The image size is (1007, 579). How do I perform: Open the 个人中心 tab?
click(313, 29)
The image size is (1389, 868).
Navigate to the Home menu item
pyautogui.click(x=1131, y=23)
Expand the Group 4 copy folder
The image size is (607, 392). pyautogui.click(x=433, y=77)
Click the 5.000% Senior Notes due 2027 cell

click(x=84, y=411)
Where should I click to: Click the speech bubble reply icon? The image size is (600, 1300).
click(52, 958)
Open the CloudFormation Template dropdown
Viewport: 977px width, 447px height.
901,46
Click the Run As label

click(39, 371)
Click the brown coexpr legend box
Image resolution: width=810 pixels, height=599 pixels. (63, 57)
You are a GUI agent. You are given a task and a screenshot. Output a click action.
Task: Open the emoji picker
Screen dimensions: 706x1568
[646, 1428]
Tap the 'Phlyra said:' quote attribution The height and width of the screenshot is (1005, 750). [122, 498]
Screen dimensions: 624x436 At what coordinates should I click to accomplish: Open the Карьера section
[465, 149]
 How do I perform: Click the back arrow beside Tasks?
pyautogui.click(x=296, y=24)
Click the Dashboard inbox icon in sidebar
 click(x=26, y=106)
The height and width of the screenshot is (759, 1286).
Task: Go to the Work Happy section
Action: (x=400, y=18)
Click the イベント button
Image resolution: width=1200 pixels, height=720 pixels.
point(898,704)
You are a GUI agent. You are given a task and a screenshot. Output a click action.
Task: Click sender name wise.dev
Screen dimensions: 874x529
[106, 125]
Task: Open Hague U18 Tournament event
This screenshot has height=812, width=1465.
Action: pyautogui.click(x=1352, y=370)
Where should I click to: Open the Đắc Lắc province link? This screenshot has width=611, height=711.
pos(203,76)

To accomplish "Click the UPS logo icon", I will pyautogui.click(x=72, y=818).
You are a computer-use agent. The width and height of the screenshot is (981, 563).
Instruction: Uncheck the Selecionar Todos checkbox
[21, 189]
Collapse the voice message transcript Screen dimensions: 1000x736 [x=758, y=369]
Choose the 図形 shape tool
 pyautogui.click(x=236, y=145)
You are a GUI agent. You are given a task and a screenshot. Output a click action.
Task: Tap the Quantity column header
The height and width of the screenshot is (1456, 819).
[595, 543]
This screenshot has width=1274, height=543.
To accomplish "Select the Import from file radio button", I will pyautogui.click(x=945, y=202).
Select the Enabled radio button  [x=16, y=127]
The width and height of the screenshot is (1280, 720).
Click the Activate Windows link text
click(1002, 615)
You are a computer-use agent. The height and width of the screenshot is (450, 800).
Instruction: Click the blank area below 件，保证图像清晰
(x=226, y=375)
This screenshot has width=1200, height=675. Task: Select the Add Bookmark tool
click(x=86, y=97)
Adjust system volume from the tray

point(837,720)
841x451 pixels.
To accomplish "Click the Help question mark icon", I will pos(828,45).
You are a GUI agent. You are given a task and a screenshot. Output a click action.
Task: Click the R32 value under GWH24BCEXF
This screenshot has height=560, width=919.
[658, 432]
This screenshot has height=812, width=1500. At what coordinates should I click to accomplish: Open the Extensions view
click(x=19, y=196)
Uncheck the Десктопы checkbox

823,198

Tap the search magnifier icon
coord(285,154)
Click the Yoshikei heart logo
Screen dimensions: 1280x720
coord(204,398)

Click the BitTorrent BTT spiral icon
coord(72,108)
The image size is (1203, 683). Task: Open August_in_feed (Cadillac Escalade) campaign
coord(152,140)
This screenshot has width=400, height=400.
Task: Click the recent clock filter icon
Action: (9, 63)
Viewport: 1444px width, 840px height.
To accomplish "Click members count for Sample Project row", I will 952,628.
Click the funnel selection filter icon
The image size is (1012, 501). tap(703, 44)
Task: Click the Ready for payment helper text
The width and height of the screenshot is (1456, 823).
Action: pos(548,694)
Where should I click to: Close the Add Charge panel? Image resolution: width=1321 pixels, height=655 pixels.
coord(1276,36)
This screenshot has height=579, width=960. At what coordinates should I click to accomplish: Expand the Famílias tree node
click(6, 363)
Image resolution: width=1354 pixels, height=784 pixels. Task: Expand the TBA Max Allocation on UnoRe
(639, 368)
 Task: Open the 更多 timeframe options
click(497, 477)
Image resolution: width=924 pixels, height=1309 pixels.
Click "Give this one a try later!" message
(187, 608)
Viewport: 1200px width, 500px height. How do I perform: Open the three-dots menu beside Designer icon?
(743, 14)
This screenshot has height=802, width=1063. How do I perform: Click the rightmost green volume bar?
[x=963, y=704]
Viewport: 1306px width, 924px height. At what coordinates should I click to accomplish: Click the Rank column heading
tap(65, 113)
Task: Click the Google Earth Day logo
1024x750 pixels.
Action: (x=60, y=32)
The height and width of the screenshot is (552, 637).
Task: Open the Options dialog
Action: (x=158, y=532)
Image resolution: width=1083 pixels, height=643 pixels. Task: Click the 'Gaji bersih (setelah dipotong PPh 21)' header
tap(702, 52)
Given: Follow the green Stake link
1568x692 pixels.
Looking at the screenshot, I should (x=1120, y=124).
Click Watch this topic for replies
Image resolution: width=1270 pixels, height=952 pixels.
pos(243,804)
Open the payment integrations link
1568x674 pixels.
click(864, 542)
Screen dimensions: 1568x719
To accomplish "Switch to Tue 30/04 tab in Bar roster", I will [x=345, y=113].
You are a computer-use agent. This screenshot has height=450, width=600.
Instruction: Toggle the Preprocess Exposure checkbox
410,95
=====
**DESCRIPTION OF THE TASK:** The records shown above are to be retyped exactly, with none omitted.

**SOLVED PROBLEM:**
The image size is (1007, 579). How do I perform: Open the 个人中心 tab?
click(313, 29)
The image size is (1389, 868).
Navigate to the Home menu item
pyautogui.click(x=1131, y=23)
Expand the Group 4 copy folder
The image size is (607, 392). pyautogui.click(x=433, y=77)
Click the 5.000% Senior Notes due 2027 cell

click(x=84, y=411)
Where should I click to: Click the speech bubble reply icon? The image size is (600, 1300).
click(52, 958)
Open the CloudFormation Template dropdown
Viewport: 977px width, 447px height.
901,46
Click the Run As label

click(39, 371)
Click the brown coexpr legend box
Image resolution: width=810 pixels, height=599 pixels. (63, 57)
You are a GUI agent. You are given a task and a screenshot. Output a click action.
Task: Open the emoji picker
Screen dimensions: 706x1568
[646, 1428]
Tap the 'Phlyra said:' quote attribution The height and width of the screenshot is (1005, 750). [122, 498]
Screen dimensions: 624x436 At what coordinates should I click to accomplish: Open the Карьера section
[465, 149]
 How do I perform: Click the back arrow beside Tasks?
pyautogui.click(x=296, y=24)
Click the Dashboard inbox icon in sidebar
 click(x=26, y=106)
The height and width of the screenshot is (759, 1286).
Task: Go to the Work Happy section
Action: (x=400, y=18)
Click the イベント button
Image resolution: width=1200 pixels, height=720 pixels.
point(898,704)
You are a GUI agent. You are given a task and a screenshot. Output a click action.
Task: Click sender name wise.dev
Screen dimensions: 874x529
[106, 125]
Task: Open Hague U18 Tournament event
This screenshot has height=812, width=1465.
Action: pyautogui.click(x=1352, y=370)
Where should I click to: Open the Đắc Lắc province link? This screenshot has width=611, height=711.
pos(203,76)

To accomplish "Click the UPS logo icon", I will pyautogui.click(x=72, y=818).
You are a computer-use agent. The width and height of the screenshot is (981, 563).
Instruction: Uncheck the Selecionar Todos checkbox
[21, 189]
Collapse the voice message transcript Screen dimensions: 1000x736 [x=758, y=369]
Choose the 図形 shape tool
 pyautogui.click(x=236, y=145)
You are a GUI agent. You are given a task and a screenshot. Output a click action.
Task: Tap the Quantity column header
The height and width of the screenshot is (1456, 819).
[595, 543]
This screenshot has width=1274, height=543.
To accomplish "Select the Import from file radio button", I will pyautogui.click(x=945, y=202).
Select the Enabled radio button  [x=16, y=127]
The width and height of the screenshot is (1280, 720).
Click the Activate Windows link text
click(1002, 615)
You are a computer-use agent. The height and width of the screenshot is (450, 800).
Instruction: Click the blank area below 件，保证图像清晰
(x=226, y=375)
This screenshot has width=1200, height=675. Task: Select the Add Bookmark tool
click(x=86, y=97)
Adjust system volume from the tray

point(837,720)
841x451 pixels.
To accomplish "Click the Help question mark icon", I will pos(828,45).
You are a GUI agent. You are given a task and a screenshot. Output a click action.
Task: Click the R32 value under GWH24BCEXF
This screenshot has height=560, width=919.
[658, 432]
This screenshot has height=812, width=1500. At what coordinates should I click to accomplish: Open the Extensions view
click(x=19, y=196)
Uncheck the Десктопы checkbox

823,198

Tap the search magnifier icon
coord(285,154)
Click the Yoshikei heart logo
Screen dimensions: 1280x720
coord(204,398)

Click the BitTorrent BTT spiral icon
coord(72,108)
The image size is (1203, 683). Task: Open August_in_feed (Cadillac Escalade) campaign
coord(152,140)
This screenshot has width=400, height=400.
Task: Click the recent clock filter icon
Action: (9, 63)
Viewport: 1444px width, 840px height.
To accomplish "Click members count for Sample Project row", I will 952,628.
Click the funnel selection filter icon
The image size is (1012, 501). tap(703, 44)
Task: Click the Ready for payment helper text
The width and height of the screenshot is (1456, 823).
Action: pos(548,694)
Where should I click to: Close the Add Charge panel? Image resolution: width=1321 pixels, height=655 pixels.
coord(1276,36)
This screenshot has height=579, width=960. At what coordinates should I click to accomplish: Expand the Famílias tree node
click(6, 363)
Image resolution: width=1354 pixels, height=784 pixels. Task: Expand the TBA Max Allocation on UnoRe
(639, 368)
 Task: Open the 更多 timeframe options
click(497, 477)
Image resolution: width=924 pixels, height=1309 pixels.
Click "Give this one a try later!" message
(187, 608)
Viewport: 1200px width, 500px height. How do I perform: Open the three-dots menu beside Designer icon?
(743, 14)
This screenshot has height=802, width=1063. How do I perform: Click the rightmost green volume bar?
[x=963, y=704]
Viewport: 1306px width, 924px height. At what coordinates should I click to accomplish: Click the Rank column heading
tap(65, 113)
Task: Click the Google Earth Day logo
1024x750 pixels.
Action: (x=60, y=32)
The height and width of the screenshot is (552, 637).
Task: Open the Options dialog
Action: (x=158, y=532)
Image resolution: width=1083 pixels, height=643 pixels. Task: Click the 'Gaji bersih (setelah dipotong PPh 21)' header
tap(702, 52)
Given: Follow the green Stake link
1568x692 pixels.
Looking at the screenshot, I should (x=1120, y=124).
Click Watch this topic for replies
Image resolution: width=1270 pixels, height=952 pixels.
pos(243,804)
Open the payment integrations link
1568x674 pixels.
click(864, 542)
Screen dimensions: 1568x719
To accomplish "Switch to Tue 30/04 tab in Bar roster", I will [x=345, y=113].
You are a computer-use agent. This screenshot has height=450, width=600.
Instruction: Toggle the Preprocess Exposure checkbox
410,95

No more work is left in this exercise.